▶ [Task objective]:
Reproduce the data verbatim, from the line containing "You are a GUI" through the end of the data, with both ends included. Leave out the pictures.

* BEGIN *

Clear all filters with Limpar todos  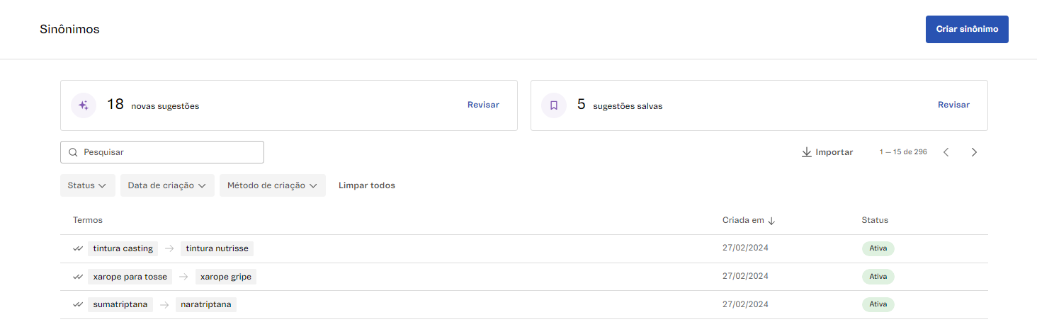pyautogui.click(x=367, y=185)
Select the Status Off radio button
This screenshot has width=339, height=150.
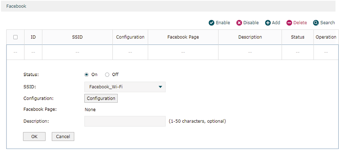pos(107,75)
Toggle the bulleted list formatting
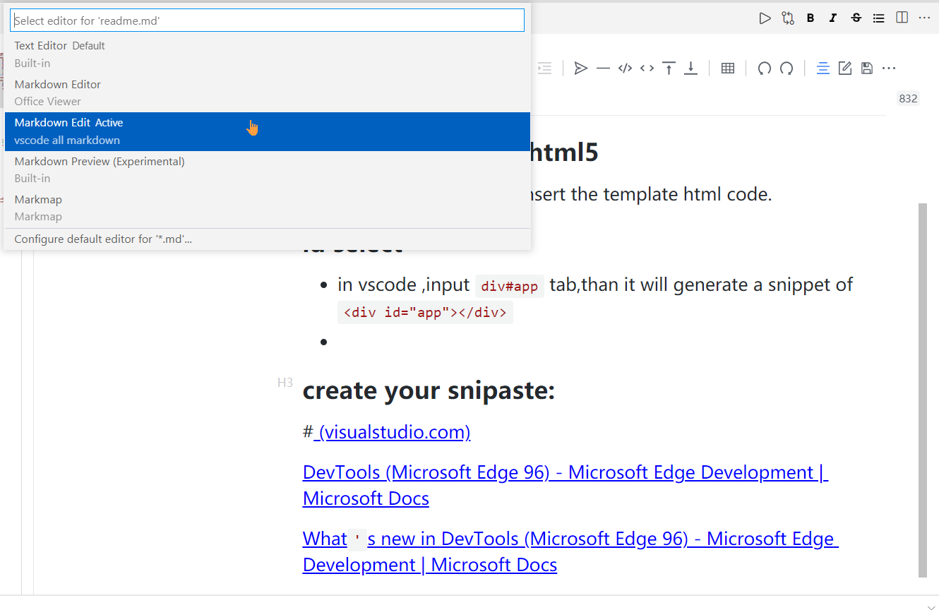The height and width of the screenshot is (610, 939). pos(878,18)
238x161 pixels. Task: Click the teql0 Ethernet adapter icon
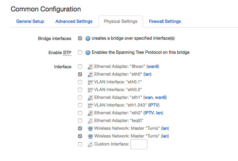pyautogui.click(x=90, y=121)
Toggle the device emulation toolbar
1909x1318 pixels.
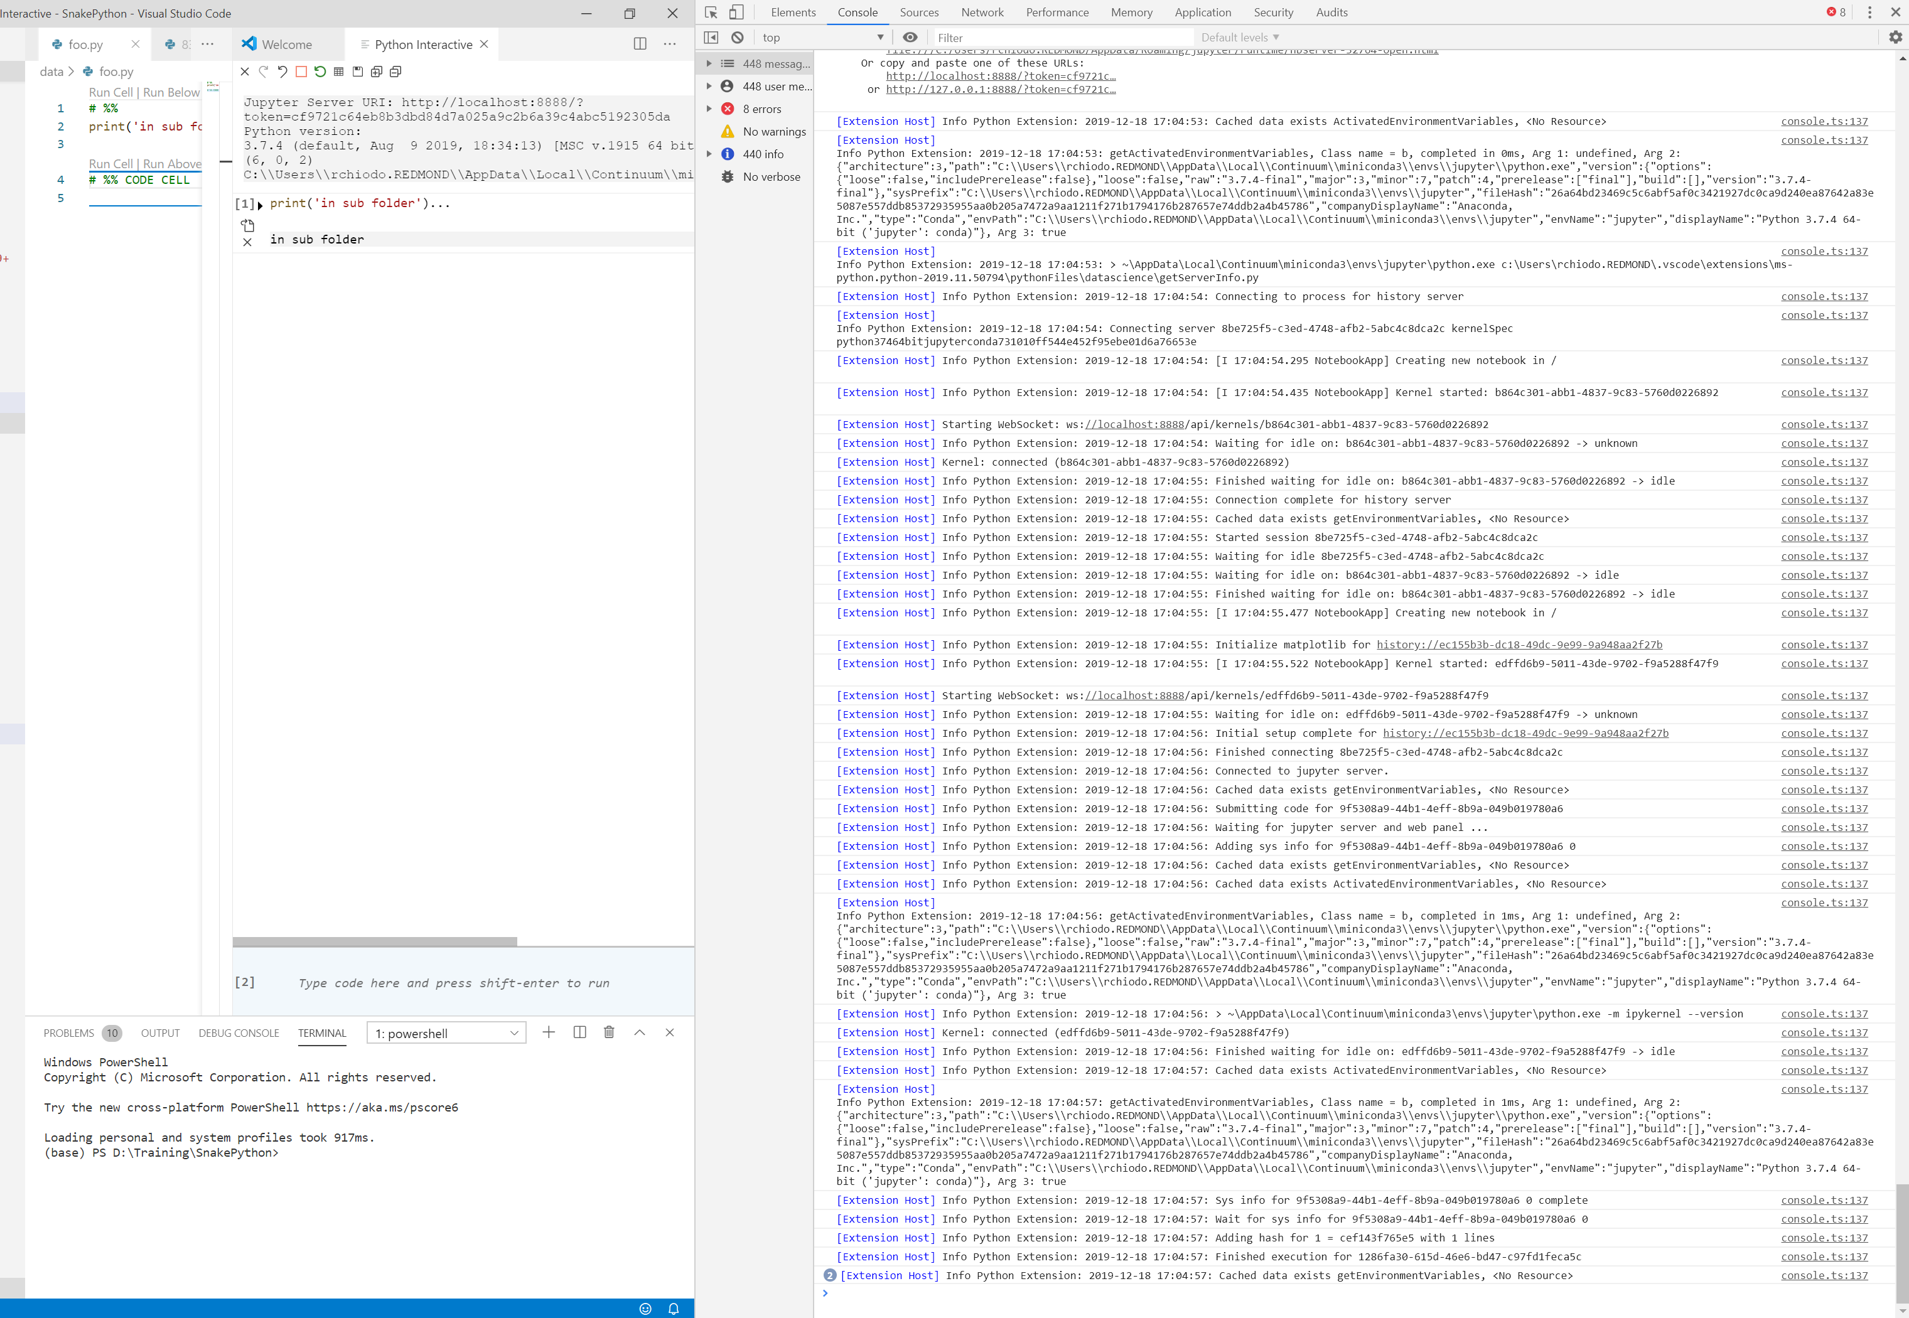734,12
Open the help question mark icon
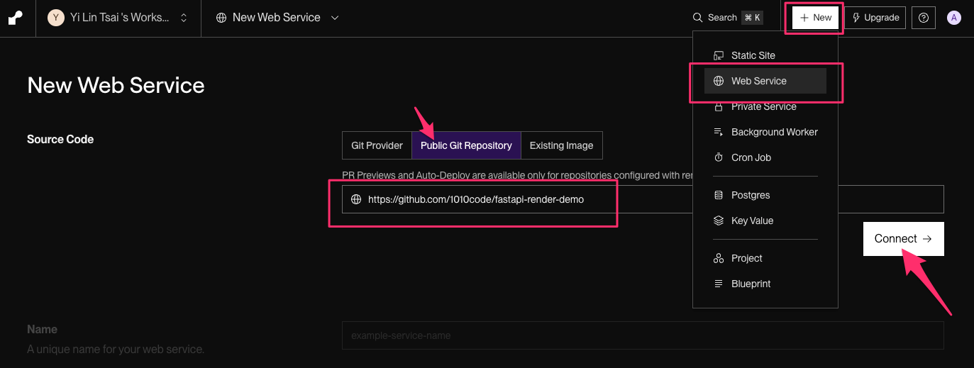Screen dimensions: 974x368 (923, 18)
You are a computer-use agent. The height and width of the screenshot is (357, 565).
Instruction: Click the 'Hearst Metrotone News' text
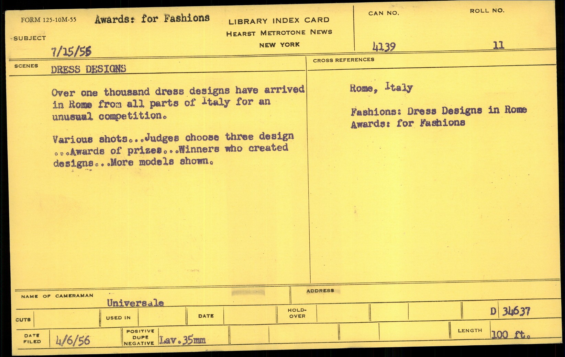click(x=279, y=33)
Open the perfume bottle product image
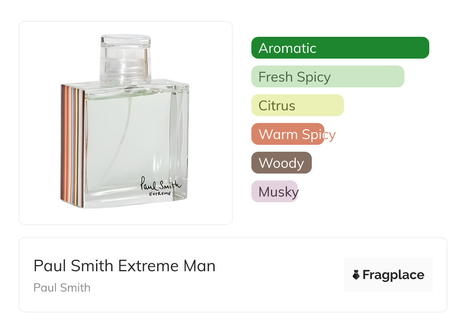 [125, 123]
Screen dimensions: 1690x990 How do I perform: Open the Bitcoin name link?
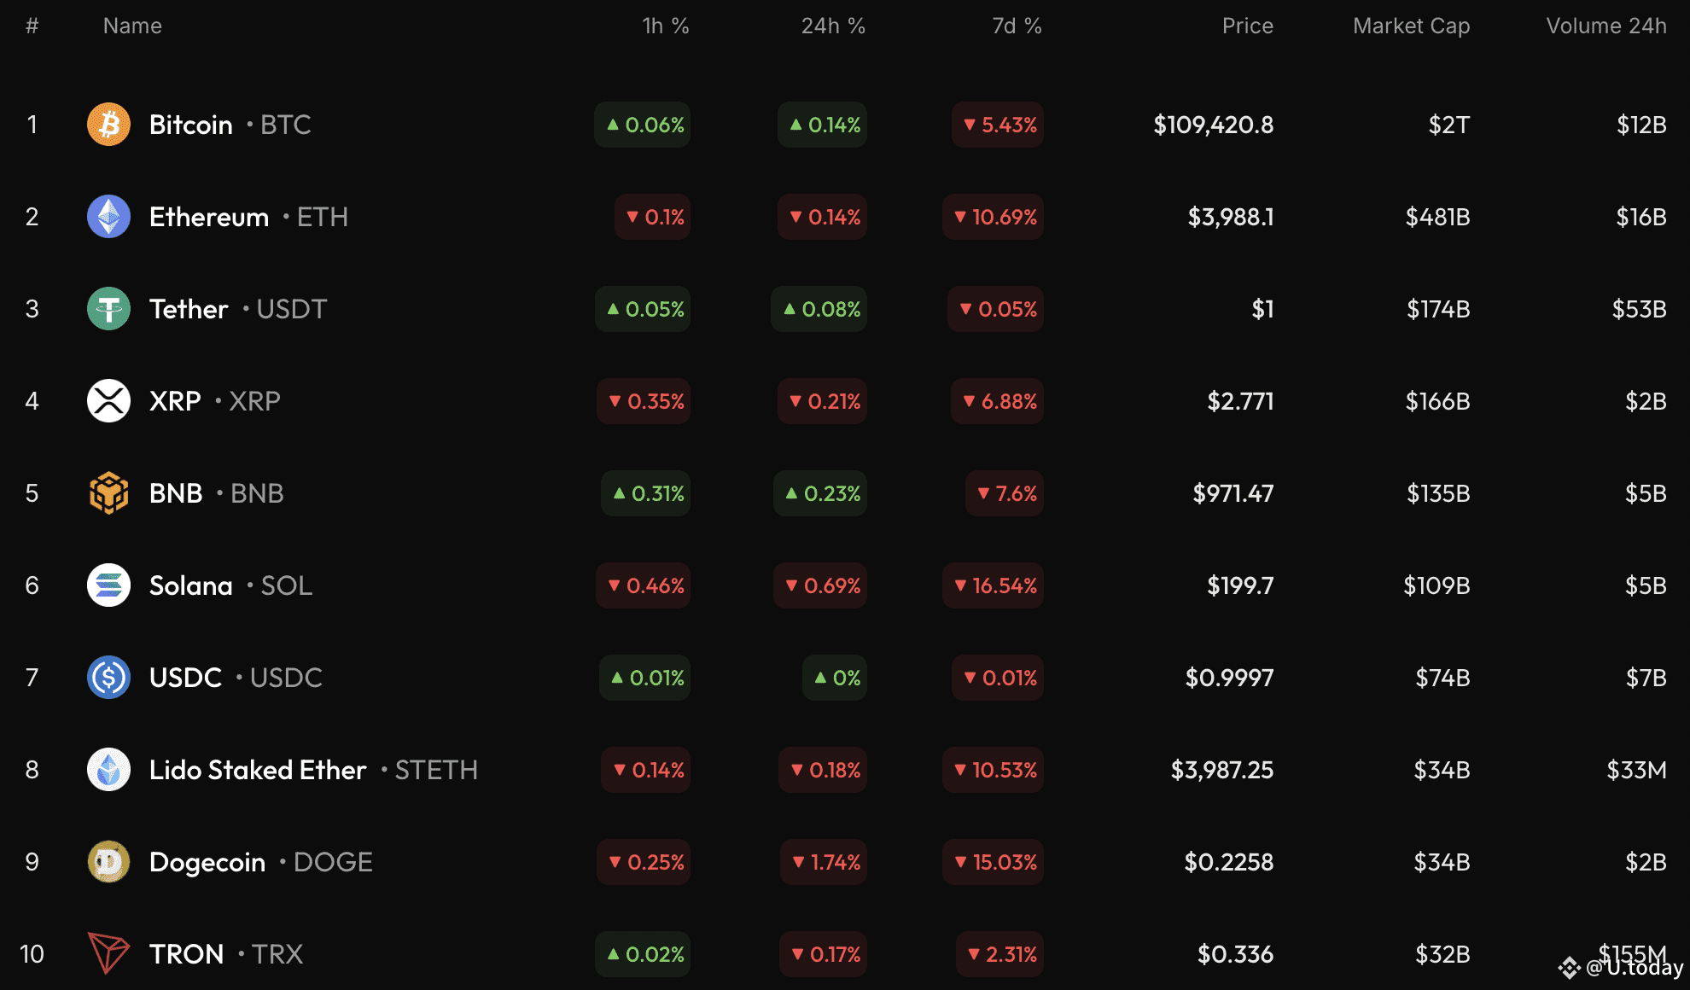click(191, 125)
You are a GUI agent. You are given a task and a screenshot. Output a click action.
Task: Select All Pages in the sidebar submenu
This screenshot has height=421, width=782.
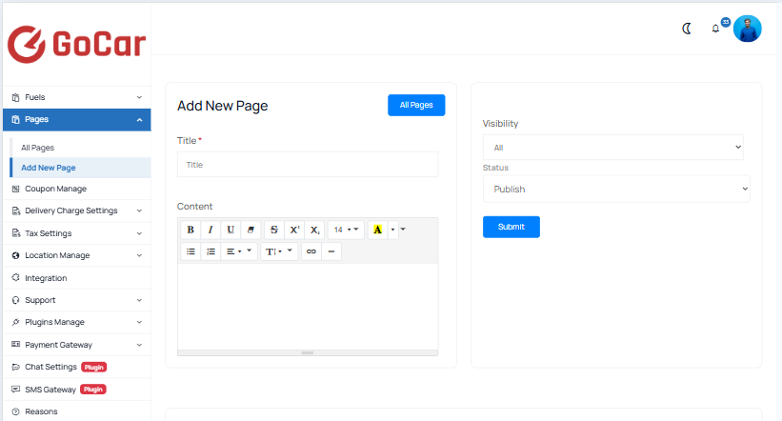tap(38, 148)
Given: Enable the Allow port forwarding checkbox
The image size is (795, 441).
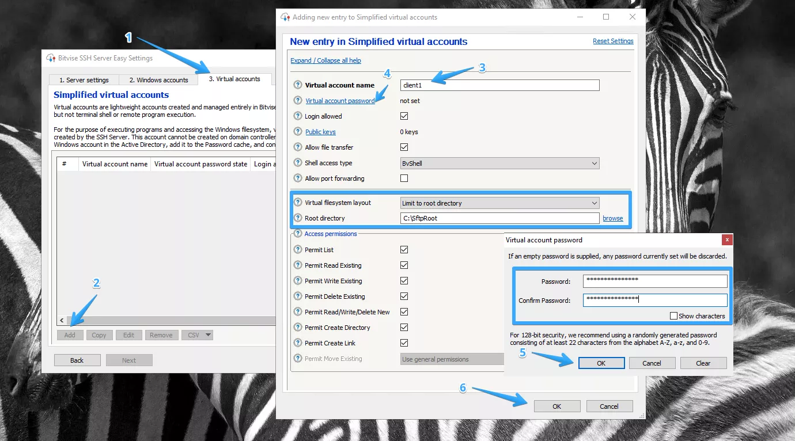Looking at the screenshot, I should click(404, 178).
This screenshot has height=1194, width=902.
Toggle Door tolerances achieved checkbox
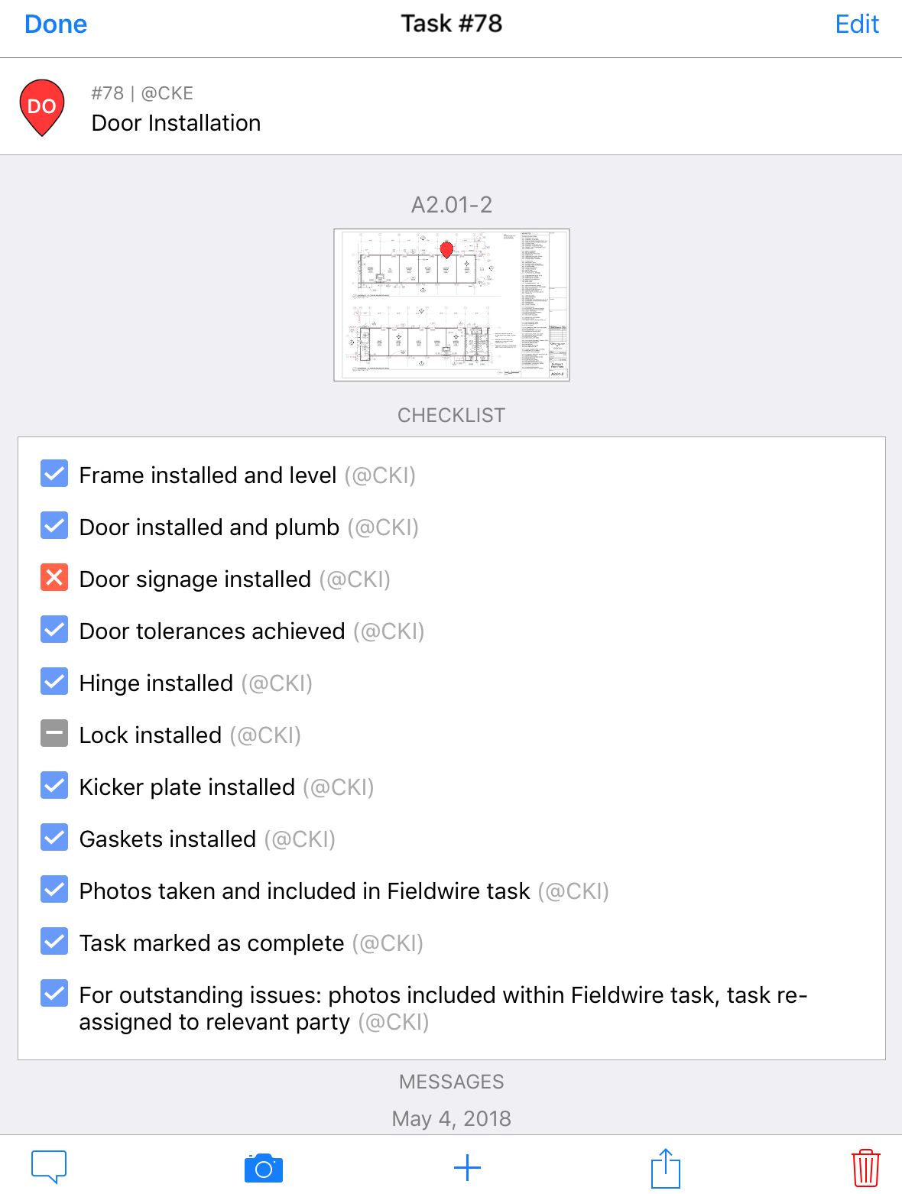pos(54,630)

* END *

▶ [Task output]:
You are a GUI agent. You are given a task and a screenshot. Output a click action.
Task: Select All Pages in the sidebar submenu
This screenshot has height=421, width=782.
tap(38, 148)
Given: Enable the Allow port forwarding checkbox
The image size is (795, 441).
Looking at the screenshot, I should click(404, 178).
This screenshot has height=1194, width=902.
Toggle Door tolerances achieved checkbox
pos(54,630)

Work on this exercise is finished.